C9 | The Leitmotif
What is a leitmotif?
- A leitmotif is a musical motif or idea, representing something or other.
- It could be a character, time of day, an emotion, a principle, or indeed, anything else that is needed to draw the attention of an audience.
- The composer Berlioz called this idea an idée-fixe (the fixed idea) and introduced it in his voluminous work the Symphonie Fantastique. In this innovative work, the musical motif, the idée-fixe, conveys his obsession with his girlfriend, an actress.
- In Wagner’s works the leitmotif is continuously developed more so throughout the whole work, making his technique so pioneering.
- In the links that follow, we see how Wagner changes his leitmotifs with varying techniques to coincide with the plot in the drama.
First of all, we meet the characters:
- The Mastersingers. A guild or society of singers, intent on keeping and upholding the musical traditions of Germany.
- Hans Sachs: a cobbler, a traditional Meistersinger but able to empathise with development and change.

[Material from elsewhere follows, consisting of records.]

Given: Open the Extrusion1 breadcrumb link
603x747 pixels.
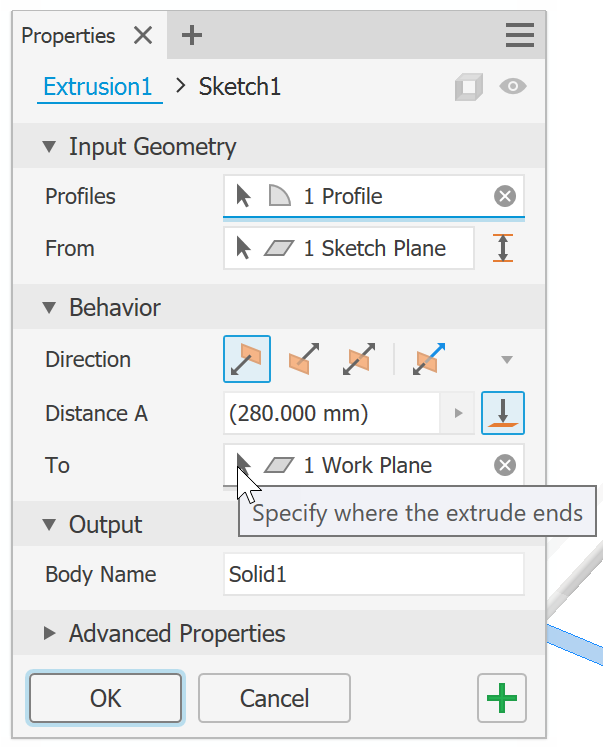Looking at the screenshot, I should 98,87.
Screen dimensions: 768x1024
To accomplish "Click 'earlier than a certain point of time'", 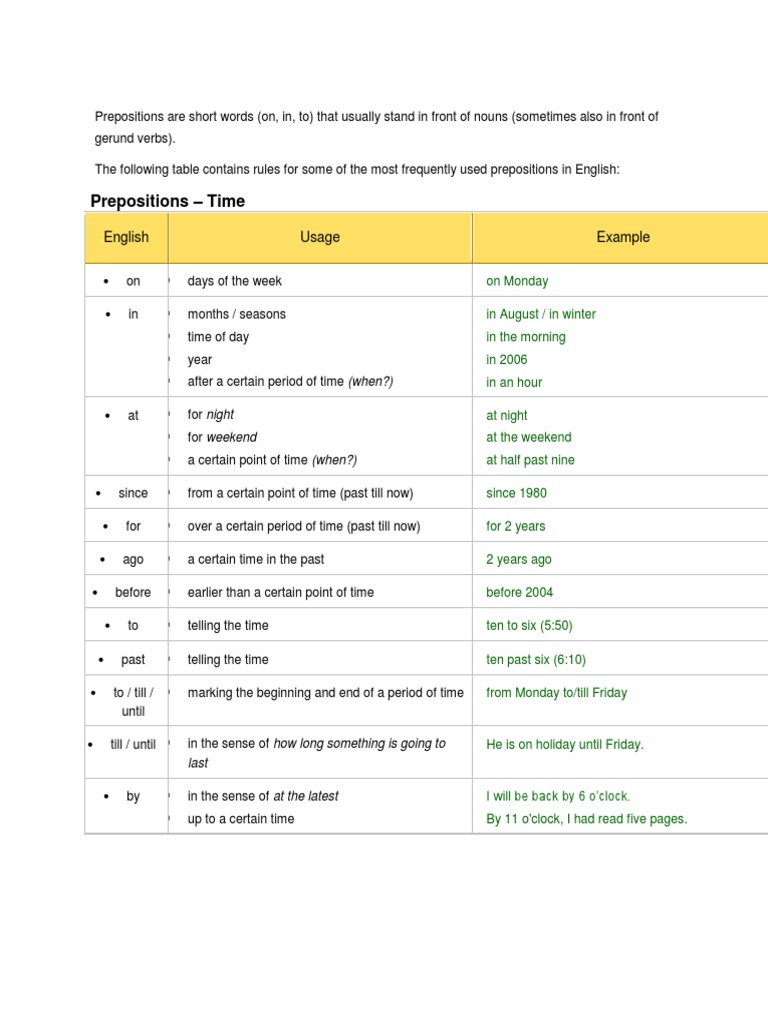I will [281, 592].
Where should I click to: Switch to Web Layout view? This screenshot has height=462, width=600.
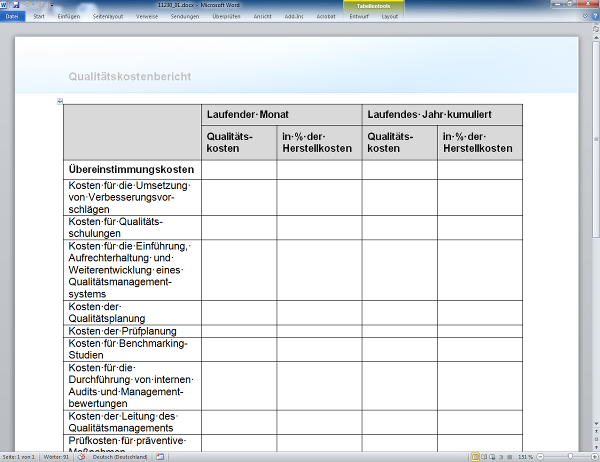pyautogui.click(x=494, y=457)
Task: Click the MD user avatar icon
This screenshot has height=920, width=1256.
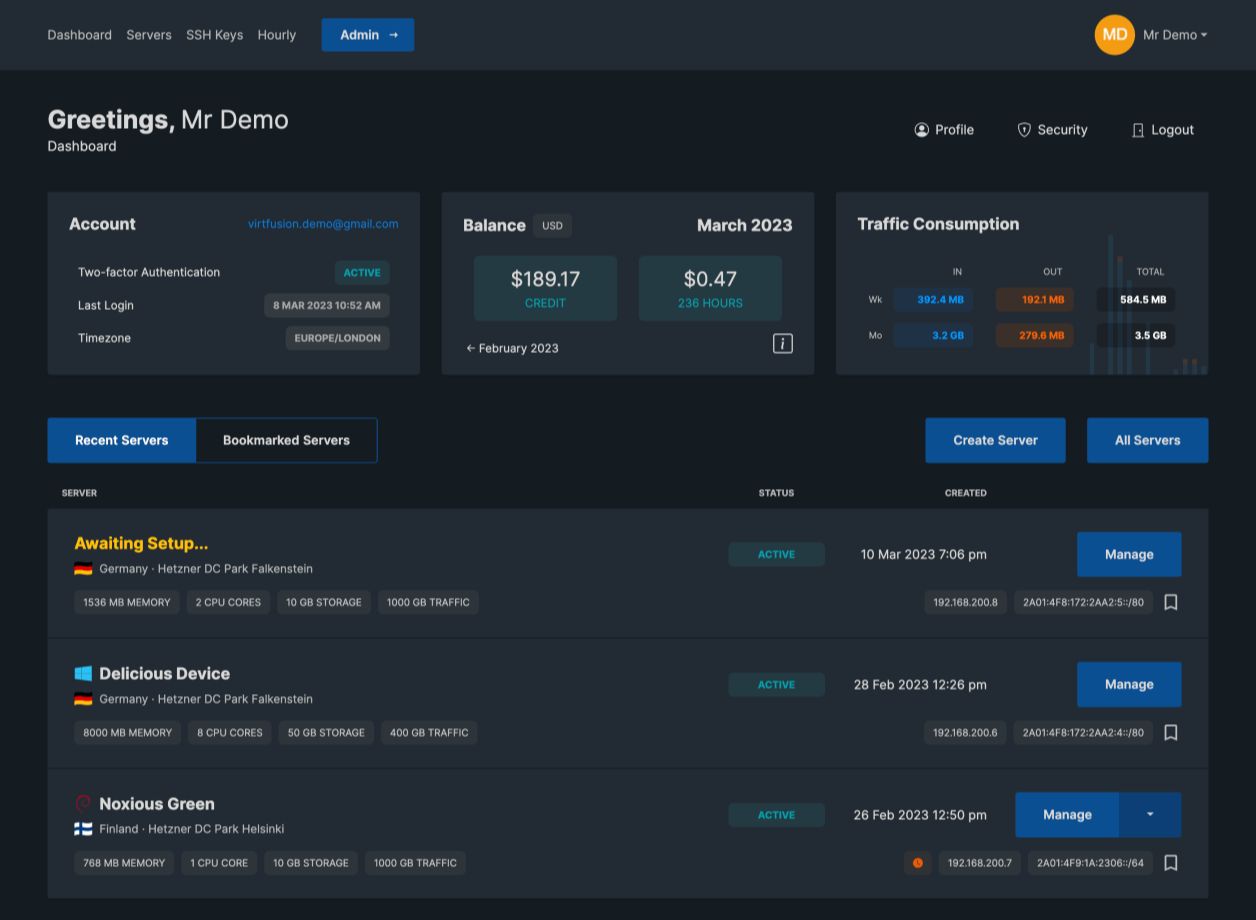Action: (x=1114, y=35)
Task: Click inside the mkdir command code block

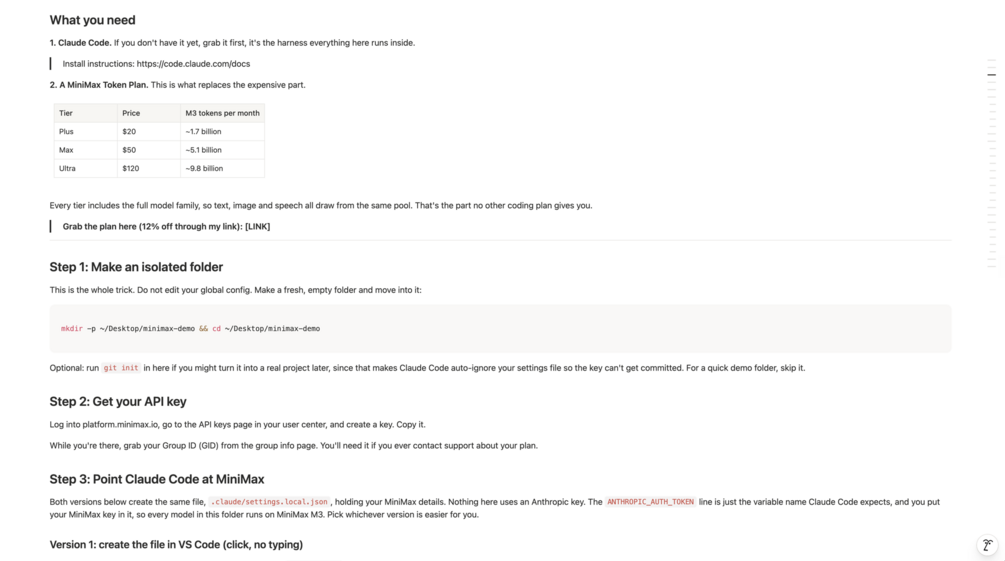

- Walther: a young knight, in love with Eva, and keen on winning the annual singing competition in order to also win her hand in marriage. Unfortunately, her father is a traditional meistersinger and Walther’s singing is not compatible with their views. He is at a disadvantage from the start. He would like to be a part of the guild but his first audition is disastrous because he doesn’t toe the line.
- Pogner: a goldsmith, Meistersinger, Eva’s father.
- Eva: Pogner’s daughter, in love with Walther.
- Beckmesser: a much older man, also intent on marrying Eva. He has a head start in being a Meistersinger. His disadvantage is that he’s a bit of an idiot!
- We can observe from the characters that there is fertile ground here for contrasts and tensions between the two groups. This is of course an ideal situation to create contrasts in the music as well.
- Needless to say, Walther wins the prize in the end, giving Wagner as a composer the chance to weave two contrasting ideas together in the marriage ceremony where everyone is content.
Listen to the Overture to Wagner’s music-drama Die Meistersinger von Nürnberg (The Mastersingers of Nurenmberg ):
Nürnberg is a town in Germany. The story follows a singing competition where Walther, a young man, is intent on winning the first prize, namely the hand in marriage of the daughter of one of the more conservative of the town singers. Tension arises between the more traditional singers (the Masters) and the more contemporary and freer style of singing heard by young Walther.
Wagner preferred to call his musical works for the stage music-dramas rather than operas, probably to pronounce a new genre compared to the traditional opera which had been around for centuries. In his stage works, the integration of all the elements – music, drama, staging, and set – contribute to the finished product. His music dramas are extensive and very lengthy. This work takes over 5 hours to perform and there are even longer works by him. Die Meistersinger was performed for the first time in 1868.
Overture (to an opera). An overture contains all the main themes of the opera that follows, thus preparing the listener for the rest of the performance.